Czego nie należy łączyć? Przede wszystkim ostatnich aktywności CBA z publikacją przez "Wyborczą" tzw. "taśm Kaczyńskiego", na których prezes PiS odmawia uregulowania rachunku za usługi projektowe austriackiemu biznesmenowi (sugeruje za to wkroczenie na drogę sądową, by jakoś to załatwić).
Chronologia jest taka: adwokat Austriaka składa zawiadomienie o podejrzeniu popełnienia przestępstwa przez Kaczyńskiego w piątek 25 stycznia. Wyborcza publikuje taśmy we wtorek 29 stycznia. W międzyczasie – w poniedziałek – CBA dokonuje spektakularnego zatrzymania Bartłomieja M., byłego współpracownika Antoniego Macierewicza.
Czy to może być – jak twierdzą podejrzliwi – "przykrywka" dla taśm? Nie ma w tym sensu. Po pierwsze, po co zatrzymywać swojego (choć pojęcie sanacji we własnych szeregach na pewno jest bliskie prezesowi Kaczyńskiemu)? Po drugie dużo skuteczniejsze byłoby zatrzymanie w poniedziałek Jarosława Kurskiego, wicenaczelnego "Wyborczej". To musiałoby sparaliżować pracę redakcji.

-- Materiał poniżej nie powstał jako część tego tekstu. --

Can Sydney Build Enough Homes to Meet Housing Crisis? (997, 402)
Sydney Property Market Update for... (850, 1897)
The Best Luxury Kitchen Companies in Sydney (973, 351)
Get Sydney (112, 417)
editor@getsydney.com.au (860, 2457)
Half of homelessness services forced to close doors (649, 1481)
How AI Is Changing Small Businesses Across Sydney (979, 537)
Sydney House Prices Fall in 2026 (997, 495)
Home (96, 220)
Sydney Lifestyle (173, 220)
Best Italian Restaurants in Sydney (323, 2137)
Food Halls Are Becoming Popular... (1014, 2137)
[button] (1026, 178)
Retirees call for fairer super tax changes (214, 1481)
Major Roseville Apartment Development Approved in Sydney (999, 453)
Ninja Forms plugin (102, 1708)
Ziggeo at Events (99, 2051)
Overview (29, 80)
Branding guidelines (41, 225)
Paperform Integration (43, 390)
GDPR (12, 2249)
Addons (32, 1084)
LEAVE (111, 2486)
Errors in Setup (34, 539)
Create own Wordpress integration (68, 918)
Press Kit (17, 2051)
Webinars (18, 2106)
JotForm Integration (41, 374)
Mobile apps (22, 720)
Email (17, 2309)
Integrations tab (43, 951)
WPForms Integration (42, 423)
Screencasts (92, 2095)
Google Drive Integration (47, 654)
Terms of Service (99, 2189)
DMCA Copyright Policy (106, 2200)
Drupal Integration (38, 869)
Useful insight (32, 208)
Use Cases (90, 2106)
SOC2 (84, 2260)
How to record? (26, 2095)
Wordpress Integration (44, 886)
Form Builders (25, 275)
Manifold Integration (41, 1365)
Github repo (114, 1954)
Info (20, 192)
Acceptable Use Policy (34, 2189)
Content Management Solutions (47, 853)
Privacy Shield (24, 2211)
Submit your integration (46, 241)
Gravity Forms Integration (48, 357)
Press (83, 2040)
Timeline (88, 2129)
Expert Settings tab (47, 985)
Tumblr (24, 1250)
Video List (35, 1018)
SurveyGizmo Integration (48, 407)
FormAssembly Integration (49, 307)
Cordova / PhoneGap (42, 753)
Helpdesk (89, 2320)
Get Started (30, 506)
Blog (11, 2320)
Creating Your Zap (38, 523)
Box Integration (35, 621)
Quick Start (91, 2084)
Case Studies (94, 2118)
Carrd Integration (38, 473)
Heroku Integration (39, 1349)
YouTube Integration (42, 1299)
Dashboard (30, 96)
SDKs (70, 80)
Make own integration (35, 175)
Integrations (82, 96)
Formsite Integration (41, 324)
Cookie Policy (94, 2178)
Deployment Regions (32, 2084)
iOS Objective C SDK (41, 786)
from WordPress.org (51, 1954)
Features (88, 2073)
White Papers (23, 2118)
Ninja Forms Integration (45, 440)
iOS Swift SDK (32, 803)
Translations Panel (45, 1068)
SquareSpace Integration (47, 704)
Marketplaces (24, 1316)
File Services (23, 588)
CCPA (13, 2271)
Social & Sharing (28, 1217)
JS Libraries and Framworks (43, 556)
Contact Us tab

Nie trzeba by niczego przykrywać. Taśmy po prostu nie ujrzałyby światła dziennego.
Kolejne wydarzenie, którego łączenie z "taśmami Kaczyńskiego” jest nieuzasadnione, to zatrzymanie przez CBA byłego prezesa Lotosu Pawła Olechnowicza. Tego również nie można uznać za próbę zepchnięcia tematu taśm na dalszy plan.
Przede wszystkim nieobecny w wielkim biznesie od lat Olechnowicz nie jest w stanie swoją rozpoznawalnością przyćmić Jarosława Kaczyńskiego. Poza tym musiało być to działanie rutynowe, konieczny w tym momencie efekt śledztwa. Dobrą wolę agentów CBA potwierdził sąd, który odmówił aresztowania Olechnowicza. CBA zadziałało profesjonalnie, zgodnie ze standardami demokracji: podjęło akcję, a potem poddało się weryfikacji. Zachowało się w pełni transparentnie.
Z żadnym z powyższych nie powinno się łączyć również wyników wewnętrznej kontroli w KGHM, która wskazała na ustawianie przetargów przez dyrektora technicznego firmy (chrześniaka wiceprezesa PiS Adama Lipińskiego). Trudno przypuszczać, by służby państwowe dopasowywały rytm swojej pracy do procedur nawet największych przedsiębiorstw w kraju.
No i wisienka na torcie, czyli zatrzymanie trzech biznesmenów, którzy w zamian za załatwianie kontraktów, mieli finansować usługi seksualne dla Stefana Niesiołowskiego, kiedyś posła PO, dziś parlamentarzysty PSL-UED.
Zobacz: Taśmy Kaczyńskiego. Zacięta dyskusja w studiu WP
Co prawda dzień, gdy ta obyczajowo-korupcyjna bomba wybuchła, jest niebezpiecznie blisko daty publikacji taśm (dwa dni po pierwszym artykule), ale to znowu zwodniczy zbieg okoliczności. Skoro śledztwo w sprawie Niesiołowskiego prowadzono już od 2013 r., to z logiki wynika, że z każdym dniem było coraz bliżej do jego zamknięcia. To nie jest pochopna decyzja – to efekt wielu lat zbierania dowodów oraz koniecznej przy prowadzeniu projektów zasady ABC – always be closing: zawsze zamykaj swoje sprawy.
Niezależnie od licznych dowodów na brak powiązań między głośnymi sprawami drugiej połowy stycznia doceniam ciekawe czasy, w których żyjemy. I pożyczam od mojej redakcyjnej koleżanki Magdy Drozdek puentę: Czy Netflix wykupił już prawa do ekranizacji Polski?